[Saved entries]
______________________________

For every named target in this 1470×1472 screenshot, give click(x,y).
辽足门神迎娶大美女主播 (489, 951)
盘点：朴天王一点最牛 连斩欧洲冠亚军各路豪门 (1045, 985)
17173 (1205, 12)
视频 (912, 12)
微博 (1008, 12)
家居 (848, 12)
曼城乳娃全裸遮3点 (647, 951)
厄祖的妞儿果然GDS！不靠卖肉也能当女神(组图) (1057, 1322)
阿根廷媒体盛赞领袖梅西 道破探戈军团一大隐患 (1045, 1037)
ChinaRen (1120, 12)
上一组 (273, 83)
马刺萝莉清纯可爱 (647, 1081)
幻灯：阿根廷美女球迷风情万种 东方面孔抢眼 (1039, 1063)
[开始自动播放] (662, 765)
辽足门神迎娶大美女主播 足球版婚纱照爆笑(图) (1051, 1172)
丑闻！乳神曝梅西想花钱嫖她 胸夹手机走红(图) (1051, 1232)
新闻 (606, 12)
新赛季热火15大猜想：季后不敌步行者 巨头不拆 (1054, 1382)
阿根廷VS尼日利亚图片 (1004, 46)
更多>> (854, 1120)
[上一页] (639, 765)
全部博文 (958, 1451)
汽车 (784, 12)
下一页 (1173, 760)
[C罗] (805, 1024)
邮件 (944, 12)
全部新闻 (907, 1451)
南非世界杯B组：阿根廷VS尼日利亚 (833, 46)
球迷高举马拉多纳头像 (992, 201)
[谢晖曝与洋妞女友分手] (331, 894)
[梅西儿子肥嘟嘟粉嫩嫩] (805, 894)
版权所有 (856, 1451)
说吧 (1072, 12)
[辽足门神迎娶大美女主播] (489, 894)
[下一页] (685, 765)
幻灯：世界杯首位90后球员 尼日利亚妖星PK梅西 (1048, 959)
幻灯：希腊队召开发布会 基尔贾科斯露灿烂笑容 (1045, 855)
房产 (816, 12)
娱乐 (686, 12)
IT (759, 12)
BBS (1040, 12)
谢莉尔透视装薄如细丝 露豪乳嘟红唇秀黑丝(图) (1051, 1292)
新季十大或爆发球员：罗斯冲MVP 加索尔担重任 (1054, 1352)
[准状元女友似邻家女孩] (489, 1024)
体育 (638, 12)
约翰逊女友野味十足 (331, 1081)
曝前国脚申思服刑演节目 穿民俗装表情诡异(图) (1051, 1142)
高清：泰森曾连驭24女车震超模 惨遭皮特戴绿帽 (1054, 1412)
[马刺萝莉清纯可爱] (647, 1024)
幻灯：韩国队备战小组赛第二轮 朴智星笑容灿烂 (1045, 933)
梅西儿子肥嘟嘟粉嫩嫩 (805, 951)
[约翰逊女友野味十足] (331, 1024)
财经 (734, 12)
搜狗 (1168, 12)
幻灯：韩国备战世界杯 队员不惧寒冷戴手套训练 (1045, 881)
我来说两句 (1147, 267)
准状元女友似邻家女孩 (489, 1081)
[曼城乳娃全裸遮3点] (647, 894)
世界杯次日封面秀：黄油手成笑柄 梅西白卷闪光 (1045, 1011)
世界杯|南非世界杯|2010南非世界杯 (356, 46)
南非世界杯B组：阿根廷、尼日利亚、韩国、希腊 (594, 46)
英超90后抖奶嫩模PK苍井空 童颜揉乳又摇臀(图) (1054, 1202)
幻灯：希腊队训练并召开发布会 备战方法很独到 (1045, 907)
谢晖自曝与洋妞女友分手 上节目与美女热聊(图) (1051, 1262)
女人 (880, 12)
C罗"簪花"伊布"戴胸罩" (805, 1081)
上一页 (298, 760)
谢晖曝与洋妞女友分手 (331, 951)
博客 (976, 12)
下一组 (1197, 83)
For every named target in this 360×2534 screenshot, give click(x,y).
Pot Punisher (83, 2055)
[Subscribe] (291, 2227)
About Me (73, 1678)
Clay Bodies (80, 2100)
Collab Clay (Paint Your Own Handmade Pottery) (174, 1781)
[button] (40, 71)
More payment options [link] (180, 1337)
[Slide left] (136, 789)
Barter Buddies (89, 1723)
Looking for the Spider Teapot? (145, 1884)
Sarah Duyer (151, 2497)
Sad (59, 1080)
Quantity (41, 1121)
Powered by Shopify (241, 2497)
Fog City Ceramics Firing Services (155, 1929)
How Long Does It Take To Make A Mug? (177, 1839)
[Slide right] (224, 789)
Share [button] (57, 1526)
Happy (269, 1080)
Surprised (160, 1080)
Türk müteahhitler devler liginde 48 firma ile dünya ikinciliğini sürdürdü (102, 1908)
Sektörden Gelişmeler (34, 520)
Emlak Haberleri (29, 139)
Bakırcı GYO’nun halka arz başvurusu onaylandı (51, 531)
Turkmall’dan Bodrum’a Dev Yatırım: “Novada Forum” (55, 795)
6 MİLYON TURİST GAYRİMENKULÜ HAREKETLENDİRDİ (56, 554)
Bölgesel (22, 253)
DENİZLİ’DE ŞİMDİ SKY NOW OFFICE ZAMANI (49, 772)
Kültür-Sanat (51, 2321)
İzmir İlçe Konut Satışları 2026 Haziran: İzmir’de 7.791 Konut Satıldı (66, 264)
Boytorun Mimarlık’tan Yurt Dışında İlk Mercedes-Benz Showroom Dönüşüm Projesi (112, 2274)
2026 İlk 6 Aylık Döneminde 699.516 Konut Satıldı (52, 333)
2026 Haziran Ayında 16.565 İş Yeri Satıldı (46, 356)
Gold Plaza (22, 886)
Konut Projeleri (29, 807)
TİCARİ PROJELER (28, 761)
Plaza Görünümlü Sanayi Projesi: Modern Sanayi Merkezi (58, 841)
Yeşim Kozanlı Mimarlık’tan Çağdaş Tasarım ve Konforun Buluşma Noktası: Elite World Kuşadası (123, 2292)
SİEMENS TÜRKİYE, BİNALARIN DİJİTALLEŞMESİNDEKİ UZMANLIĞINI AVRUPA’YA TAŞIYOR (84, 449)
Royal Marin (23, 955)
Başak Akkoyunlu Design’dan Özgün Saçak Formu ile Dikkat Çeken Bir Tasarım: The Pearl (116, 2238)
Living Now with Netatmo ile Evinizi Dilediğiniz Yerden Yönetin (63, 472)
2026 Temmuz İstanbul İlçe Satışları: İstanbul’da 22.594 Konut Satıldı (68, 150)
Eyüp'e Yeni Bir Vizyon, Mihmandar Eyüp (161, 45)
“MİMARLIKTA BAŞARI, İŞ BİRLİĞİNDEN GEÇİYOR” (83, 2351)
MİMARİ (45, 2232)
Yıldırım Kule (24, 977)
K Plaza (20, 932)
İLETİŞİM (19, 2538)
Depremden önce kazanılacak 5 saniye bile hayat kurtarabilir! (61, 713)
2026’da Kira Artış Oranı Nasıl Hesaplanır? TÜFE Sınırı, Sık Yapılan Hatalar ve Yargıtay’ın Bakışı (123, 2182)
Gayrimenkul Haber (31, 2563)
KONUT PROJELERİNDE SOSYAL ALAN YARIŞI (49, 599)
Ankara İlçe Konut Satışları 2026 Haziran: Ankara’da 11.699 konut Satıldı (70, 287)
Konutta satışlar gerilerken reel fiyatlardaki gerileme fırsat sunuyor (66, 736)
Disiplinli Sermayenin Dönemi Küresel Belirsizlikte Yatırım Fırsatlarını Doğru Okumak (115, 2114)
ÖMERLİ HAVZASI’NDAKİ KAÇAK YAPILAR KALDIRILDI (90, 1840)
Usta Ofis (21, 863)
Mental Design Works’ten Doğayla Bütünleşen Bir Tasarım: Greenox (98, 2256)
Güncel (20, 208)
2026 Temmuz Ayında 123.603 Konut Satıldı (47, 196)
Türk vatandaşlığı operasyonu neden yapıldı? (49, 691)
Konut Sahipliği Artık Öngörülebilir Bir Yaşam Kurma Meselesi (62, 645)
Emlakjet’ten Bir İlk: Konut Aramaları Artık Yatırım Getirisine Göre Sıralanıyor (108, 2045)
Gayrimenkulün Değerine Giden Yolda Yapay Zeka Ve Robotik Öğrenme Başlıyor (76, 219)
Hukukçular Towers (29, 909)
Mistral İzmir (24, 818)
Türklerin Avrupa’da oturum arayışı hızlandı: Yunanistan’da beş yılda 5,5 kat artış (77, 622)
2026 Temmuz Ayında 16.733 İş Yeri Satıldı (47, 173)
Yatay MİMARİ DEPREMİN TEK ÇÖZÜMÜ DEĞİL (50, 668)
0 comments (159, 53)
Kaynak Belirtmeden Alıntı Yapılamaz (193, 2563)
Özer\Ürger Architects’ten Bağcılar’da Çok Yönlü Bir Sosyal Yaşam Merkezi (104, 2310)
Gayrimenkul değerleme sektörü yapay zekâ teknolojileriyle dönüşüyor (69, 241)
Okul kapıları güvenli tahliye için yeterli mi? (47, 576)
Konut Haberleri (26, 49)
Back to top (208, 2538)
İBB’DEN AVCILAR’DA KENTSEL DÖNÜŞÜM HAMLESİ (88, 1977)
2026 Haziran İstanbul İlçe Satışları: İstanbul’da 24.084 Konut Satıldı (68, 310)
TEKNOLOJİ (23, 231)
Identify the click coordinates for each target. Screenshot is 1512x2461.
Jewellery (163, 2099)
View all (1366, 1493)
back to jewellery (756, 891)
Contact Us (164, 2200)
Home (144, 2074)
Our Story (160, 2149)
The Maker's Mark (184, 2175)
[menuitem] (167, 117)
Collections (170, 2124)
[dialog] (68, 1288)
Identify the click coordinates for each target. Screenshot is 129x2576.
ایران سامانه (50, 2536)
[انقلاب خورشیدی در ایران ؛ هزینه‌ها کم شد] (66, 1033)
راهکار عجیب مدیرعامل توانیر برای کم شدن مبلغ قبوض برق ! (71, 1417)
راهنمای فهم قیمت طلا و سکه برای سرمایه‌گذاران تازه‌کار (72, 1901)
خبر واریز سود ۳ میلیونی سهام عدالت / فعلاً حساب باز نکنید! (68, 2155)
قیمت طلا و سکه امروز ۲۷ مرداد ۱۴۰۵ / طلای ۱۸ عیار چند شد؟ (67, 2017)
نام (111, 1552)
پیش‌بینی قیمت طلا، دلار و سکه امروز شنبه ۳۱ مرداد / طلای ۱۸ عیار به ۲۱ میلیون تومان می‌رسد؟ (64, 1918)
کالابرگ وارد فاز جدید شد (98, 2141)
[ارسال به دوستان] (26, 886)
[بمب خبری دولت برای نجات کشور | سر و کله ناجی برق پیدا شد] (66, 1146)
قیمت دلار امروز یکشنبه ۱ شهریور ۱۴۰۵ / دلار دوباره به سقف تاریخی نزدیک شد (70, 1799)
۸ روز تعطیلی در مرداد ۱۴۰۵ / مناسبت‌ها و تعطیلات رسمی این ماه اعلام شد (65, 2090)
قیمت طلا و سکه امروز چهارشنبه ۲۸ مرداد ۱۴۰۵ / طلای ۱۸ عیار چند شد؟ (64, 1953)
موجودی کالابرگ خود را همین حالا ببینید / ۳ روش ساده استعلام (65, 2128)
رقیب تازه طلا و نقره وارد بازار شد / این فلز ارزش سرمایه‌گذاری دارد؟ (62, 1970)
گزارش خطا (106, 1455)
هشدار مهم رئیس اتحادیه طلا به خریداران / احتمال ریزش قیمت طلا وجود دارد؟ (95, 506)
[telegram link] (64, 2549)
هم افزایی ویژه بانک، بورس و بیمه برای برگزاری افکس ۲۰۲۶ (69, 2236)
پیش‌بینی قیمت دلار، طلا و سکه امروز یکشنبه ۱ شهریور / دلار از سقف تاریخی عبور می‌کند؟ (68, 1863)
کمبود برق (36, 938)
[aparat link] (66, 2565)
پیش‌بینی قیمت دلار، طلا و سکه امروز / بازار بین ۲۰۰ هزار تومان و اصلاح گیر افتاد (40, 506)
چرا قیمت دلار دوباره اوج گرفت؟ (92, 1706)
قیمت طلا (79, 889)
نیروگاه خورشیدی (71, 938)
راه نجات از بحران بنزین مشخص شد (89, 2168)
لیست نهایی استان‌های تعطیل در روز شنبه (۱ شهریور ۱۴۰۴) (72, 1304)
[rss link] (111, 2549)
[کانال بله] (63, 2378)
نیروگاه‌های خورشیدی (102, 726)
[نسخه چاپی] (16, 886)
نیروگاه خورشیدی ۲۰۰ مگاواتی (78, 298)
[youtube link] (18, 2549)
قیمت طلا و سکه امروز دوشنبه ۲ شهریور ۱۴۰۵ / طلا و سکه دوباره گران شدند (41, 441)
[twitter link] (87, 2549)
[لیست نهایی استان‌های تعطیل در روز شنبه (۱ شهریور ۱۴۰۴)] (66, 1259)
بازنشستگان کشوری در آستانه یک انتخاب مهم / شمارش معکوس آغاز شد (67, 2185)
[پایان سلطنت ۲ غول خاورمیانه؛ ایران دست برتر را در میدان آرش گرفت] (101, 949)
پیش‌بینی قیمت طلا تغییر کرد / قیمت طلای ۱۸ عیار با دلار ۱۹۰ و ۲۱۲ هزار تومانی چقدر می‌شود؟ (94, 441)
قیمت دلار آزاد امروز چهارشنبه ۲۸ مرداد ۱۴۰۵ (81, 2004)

______________________________

**Problem:** Above are the entries. Output exactly the lines beginning with the line that has "IT (759, 12)" and ending with the line that has "Barter Buddies (89, 1723)".

**Response to the task:**
IT (759, 12)
BBS (1040, 12)
谢莉尔透视装薄如细丝 露豪乳嘟红唇秀黑丝(图) (1051, 1292)
新季十大或爆发球员：罗斯冲MVP 加索尔担重任 (1054, 1352)
[准状元女友似邻家女孩] (489, 1024)
体育 (638, 12)
约翰逊女友野味十足 (331, 1081)
曝前国脚申思服刑演节目 穿民俗装表情诡异(图) (1051, 1142)
高清：泰森曾连驭24女车震超模 惨遭皮特戴绿帽 (1054, 1412)
[马刺萝莉清纯可爱] (647, 1024)
幻灯：韩国队备战小组赛第二轮 朴智星笑容灿烂 (1045, 933)
梅西儿子肥嘟嘟粉嫩嫩 (805, 951)
[约翰逊女友野味十足] (331, 1024)
财经 (734, 12)
搜狗 (1168, 12)
幻灯：韩国备战世界杯 队员不惧寒冷戴手套训练 (1045, 881)
我来说两句 (1147, 267)
准状元女友似邻家女孩 (489, 1081)
[曼城乳娃全裸遮3点] (647, 894)
世界杯次日封面秀：黄油手成笑柄 梅西白卷闪光 (1045, 1011)
世界杯|南非世界杯|2010南非世界杯 (356, 46)
南非世界杯B组：阿根廷、尼日利亚、韩国、希腊 (594, 46)
英超90后抖奶嫩模PK苍井空 童颜揉乳又摇臀(图) (1054, 1202)
幻灯：希腊队训练并召开发布会 备战方法很独到 (1045, 907)
谢晖自曝与洋妞女友分手 上节目与美女热聊(图) (1051, 1262)
女人 (880, 12)
C罗"簪花"伊布"戴胸罩" (805, 1081)
上一页 (298, 760)
谢晖曝与洋妞女友分手 (331, 951)
博客 (976, 12)
下一组 (1197, 83)
For every named target in this 360×2534 screenshot, give click(x,y).
Pot Punisher (83, 2055)
[Subscribe] (291, 2227)
About Me (73, 1678)
Clay Bodies (80, 2100)
Collab Clay (Paint Your Own Handmade Pottery) (174, 1781)
[button] (40, 71)
More payment options [link] (180, 1337)
[Slide left] (136, 789)
Barter Buddies (89, 1723)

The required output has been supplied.